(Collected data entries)
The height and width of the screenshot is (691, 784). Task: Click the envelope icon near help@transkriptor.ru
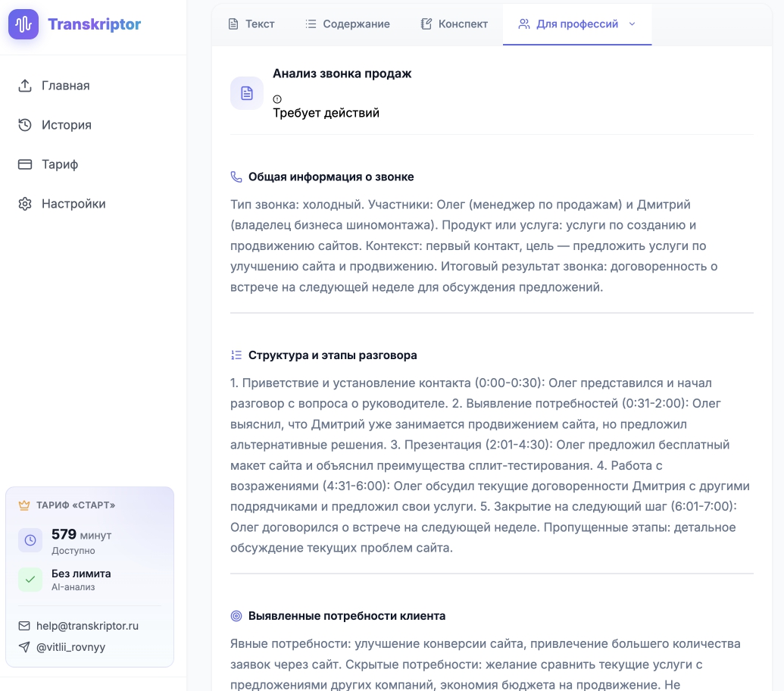(25, 626)
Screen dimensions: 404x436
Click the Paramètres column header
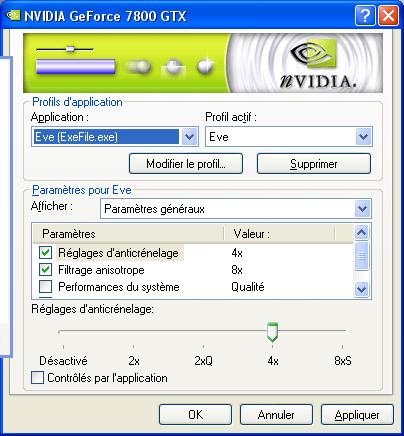click(128, 234)
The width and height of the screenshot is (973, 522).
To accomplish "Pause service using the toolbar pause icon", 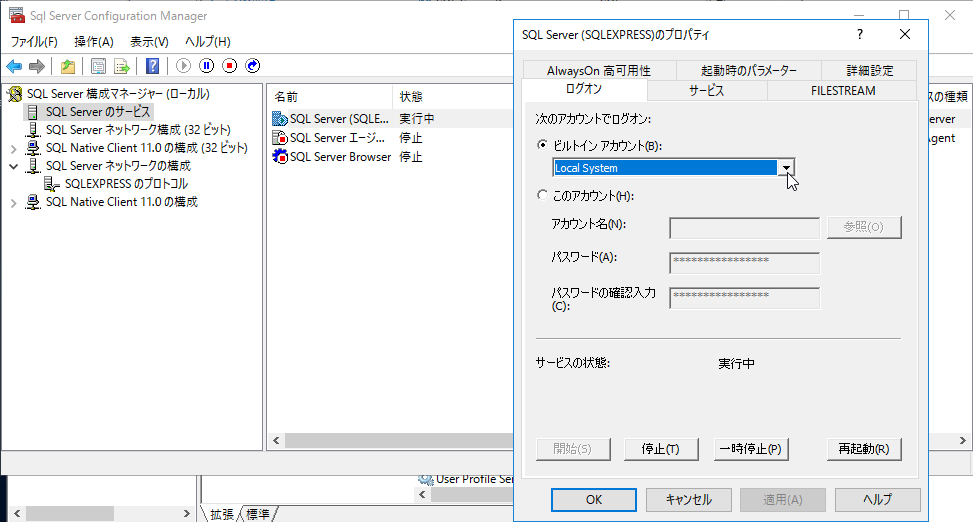I will click(x=207, y=66).
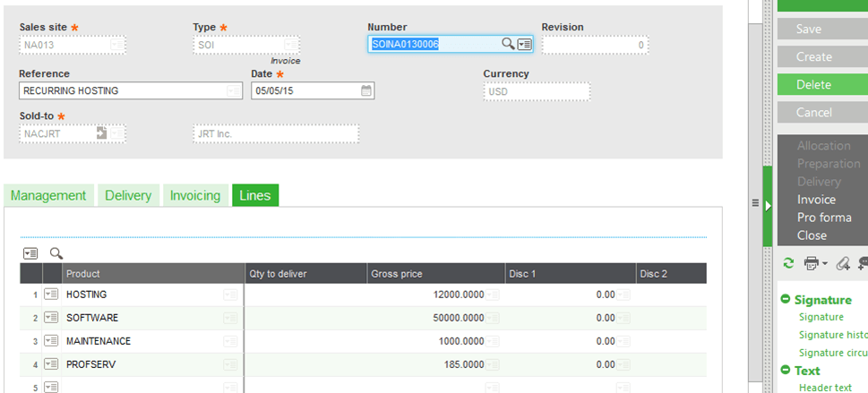The width and height of the screenshot is (868, 393).
Task: Switch to the Invoicing tab
Action: click(x=194, y=195)
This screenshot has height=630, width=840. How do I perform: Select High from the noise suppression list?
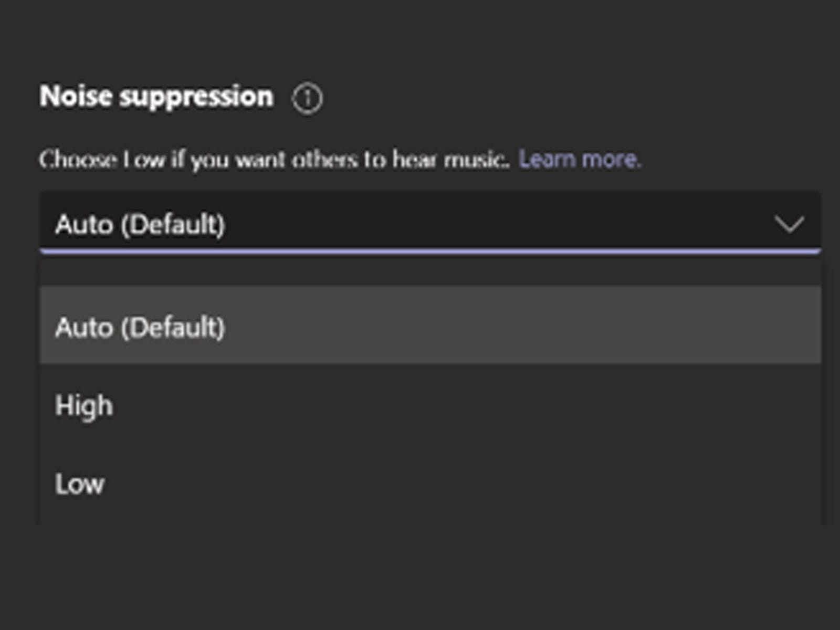[x=84, y=405]
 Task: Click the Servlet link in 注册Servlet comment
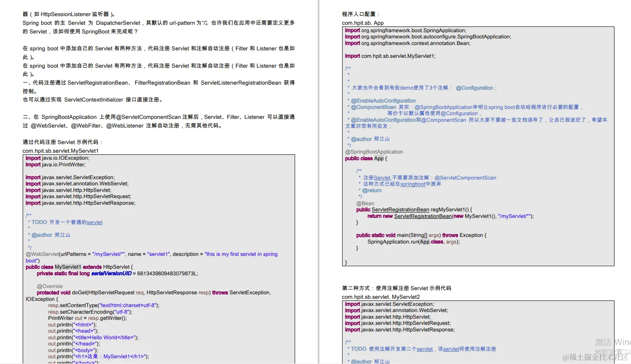click(x=380, y=177)
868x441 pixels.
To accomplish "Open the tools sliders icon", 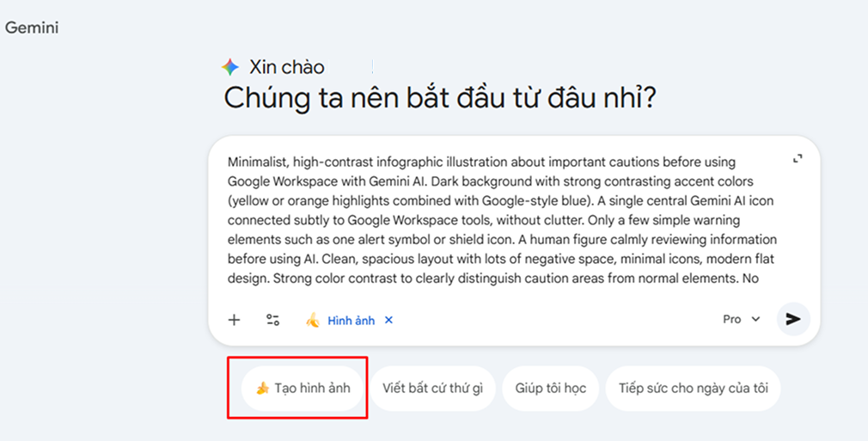I will (272, 320).
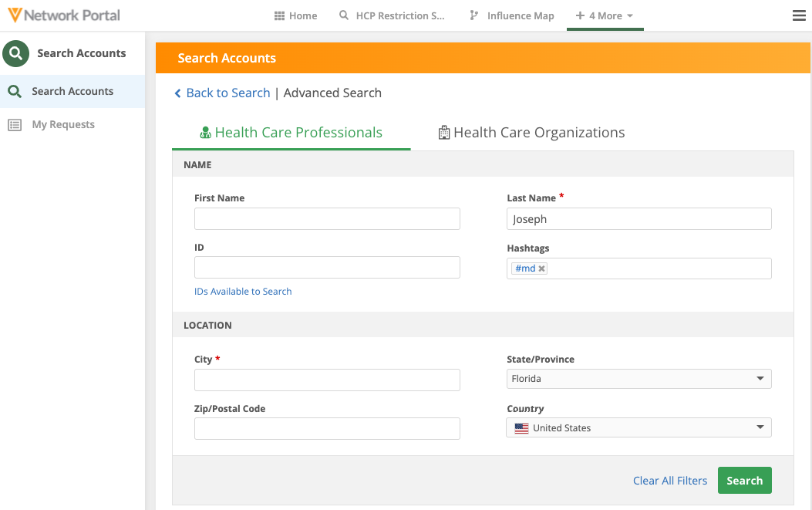Open the hamburger menu icon
This screenshot has height=510, width=812.
[799, 15]
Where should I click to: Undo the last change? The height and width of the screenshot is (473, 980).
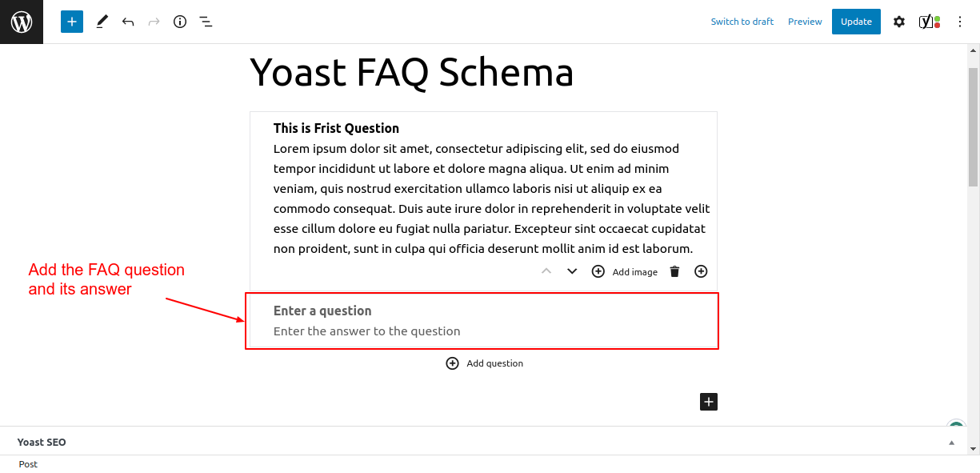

-- Problem requirements --
Both the first line of the records above and the line containing "The width and height of the screenshot is (973, 522)." belong in the copy; please return them and every line between, exactly, minus the pictures.

-- Written reply --
The height and width of the screenshot is (691, 784). Task: Click the envelope icon near help@transkriptor.ru
(25, 626)
Screen dimensions: 404x436
Click the Paramètres column header
click(128, 234)
The width and height of the screenshot is (973, 522).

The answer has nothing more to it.